Estimated reading time is 2.9 min.

Views to date: 105


  1. sản phẩm unicity May 6, 2014 at 5:39 am

    I saved the pictures caused me to enjoy, save those moments, sayings love ones or a bold visual impression deep in your soul. When I think back, you find the idea of empathy and know how much to reduce tensions. thanks for sharing all

  2. Angeline May 5, 2014 at 1:16 pm

    Yea.. I agree with you.. most of us are actually living in stress but we didn’t aware of it because this has become common to us.. Stress actually affect a person overall health where it will slowly attracts those unwanted disease and illnesses.. And it also lead to weight gain because it has become a habit for people to start eating when they stressful.. And I guess that this may be one of the reason why our country is at the top of the rank for “overweight person” compared to others


  3. Sarah April 16, 2014 at 10:41 am

    Hi Kenneth, thanks for you comment. I agree that budget is a challeng for lots of folks working on healthy eating. Looking for a source of local and seasonal produce might help, such as a farmer’s market. I recommend an appointment with your dietitian, even a phone appointment, to discuss good nutrition on a budget. We’d love to work together with you to establish goals that are reasonable for your lifestyle and preferences.

  4. Kenneth Mckenna April 15, 2014 at 5:19 pm

    I tried the move program, but the diet doesn’t take into consideration some of us on
    Disability have to live on $90 a month food allowance. This is not an exaggeration.
    After rent , and all my bills , I can’t afford to eat healthy. I have to stretch $900 a month
    Till it squeals. I’d eat seaweed if they said it was affordable and good for you. Perhaps
    The move program can come up with dietary needs for us po folk , that are healthy and
    Affordable.

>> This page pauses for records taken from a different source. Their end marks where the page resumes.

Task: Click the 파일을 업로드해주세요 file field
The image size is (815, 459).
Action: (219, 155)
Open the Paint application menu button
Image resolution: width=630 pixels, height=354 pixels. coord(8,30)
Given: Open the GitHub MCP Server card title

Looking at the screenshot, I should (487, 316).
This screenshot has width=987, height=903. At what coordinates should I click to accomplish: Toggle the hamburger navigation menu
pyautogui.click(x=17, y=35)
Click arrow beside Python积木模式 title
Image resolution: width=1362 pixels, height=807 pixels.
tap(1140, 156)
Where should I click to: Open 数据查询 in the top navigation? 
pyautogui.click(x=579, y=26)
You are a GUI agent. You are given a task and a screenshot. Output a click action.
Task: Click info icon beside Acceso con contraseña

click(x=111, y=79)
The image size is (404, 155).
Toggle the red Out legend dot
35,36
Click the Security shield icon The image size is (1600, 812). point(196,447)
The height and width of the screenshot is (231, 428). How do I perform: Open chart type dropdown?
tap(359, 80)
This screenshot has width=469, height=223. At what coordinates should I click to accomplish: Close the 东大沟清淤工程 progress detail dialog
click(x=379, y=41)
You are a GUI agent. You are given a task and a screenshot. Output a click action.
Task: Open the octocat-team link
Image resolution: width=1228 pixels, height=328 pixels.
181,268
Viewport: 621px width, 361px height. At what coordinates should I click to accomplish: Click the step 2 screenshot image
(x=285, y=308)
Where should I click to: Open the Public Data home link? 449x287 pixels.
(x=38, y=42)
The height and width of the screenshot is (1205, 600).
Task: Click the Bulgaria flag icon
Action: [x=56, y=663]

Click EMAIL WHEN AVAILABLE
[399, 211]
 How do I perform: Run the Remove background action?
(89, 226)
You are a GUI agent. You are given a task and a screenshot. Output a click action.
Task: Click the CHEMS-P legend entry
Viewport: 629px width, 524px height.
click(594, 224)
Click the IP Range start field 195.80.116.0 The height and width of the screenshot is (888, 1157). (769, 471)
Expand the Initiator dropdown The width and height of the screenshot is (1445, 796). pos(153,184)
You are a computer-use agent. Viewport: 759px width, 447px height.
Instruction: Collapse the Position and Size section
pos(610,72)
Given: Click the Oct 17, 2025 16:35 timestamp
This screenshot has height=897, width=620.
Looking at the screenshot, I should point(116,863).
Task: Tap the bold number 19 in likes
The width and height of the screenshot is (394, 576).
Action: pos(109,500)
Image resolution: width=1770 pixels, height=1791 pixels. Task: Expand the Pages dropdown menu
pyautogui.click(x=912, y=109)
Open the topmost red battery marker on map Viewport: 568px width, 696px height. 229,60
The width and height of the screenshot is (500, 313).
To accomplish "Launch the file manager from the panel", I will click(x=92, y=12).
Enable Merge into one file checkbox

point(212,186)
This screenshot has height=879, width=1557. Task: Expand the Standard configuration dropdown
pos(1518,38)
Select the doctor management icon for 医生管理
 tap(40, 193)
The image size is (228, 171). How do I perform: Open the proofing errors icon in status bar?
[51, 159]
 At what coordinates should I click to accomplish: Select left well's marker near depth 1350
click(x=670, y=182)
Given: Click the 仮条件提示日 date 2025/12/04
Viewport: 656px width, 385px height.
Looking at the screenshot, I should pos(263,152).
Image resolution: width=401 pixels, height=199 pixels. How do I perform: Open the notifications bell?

I’m stuck eating cheap, prossesd food, or not eat at all, which shuts my
    Metabolism down. I’m willing to do the work but, it’s defeating to eat unhealthy due to

  5. Dan F April 15, 2014 at 12:46 pm

    One of the ways the VA could reduce stress of veterans is by not being put on hold (or should I say ignore) sometimes for 30 minutes to make an appointment. How’s that for an idea? I am about 20 lbs. overweight, I know what the MOVE program is, However, never once has any doctor or nurse suggested I use it. Of course, I don’t feel like traveling 138 miles to have someone tell me to eat less and exercise more – even if I could.

    • Scott April 16, 2014 at 8:29 am


      I know every VA is fighting hard to reduce the time it takes to get an appointment, both on the phone and how far out your appointment is. One thing that might really be a help to you, especially if you live far from your VA, is to contact your provider via secure messaging in My HealtheVet. If you aren’t familiar with the program please do yourself a favor and check out It is a completely free program designed for us Veterans so that we can have more involvement in our care. It has everything you should need (and probably lots more) like being able to see your doctors notes, lab results, ability to message your dr and nurses (securely and encrypted), medical health library, goals, prescription refills…tons of other stuff. It’s all free and just for US. Check it out.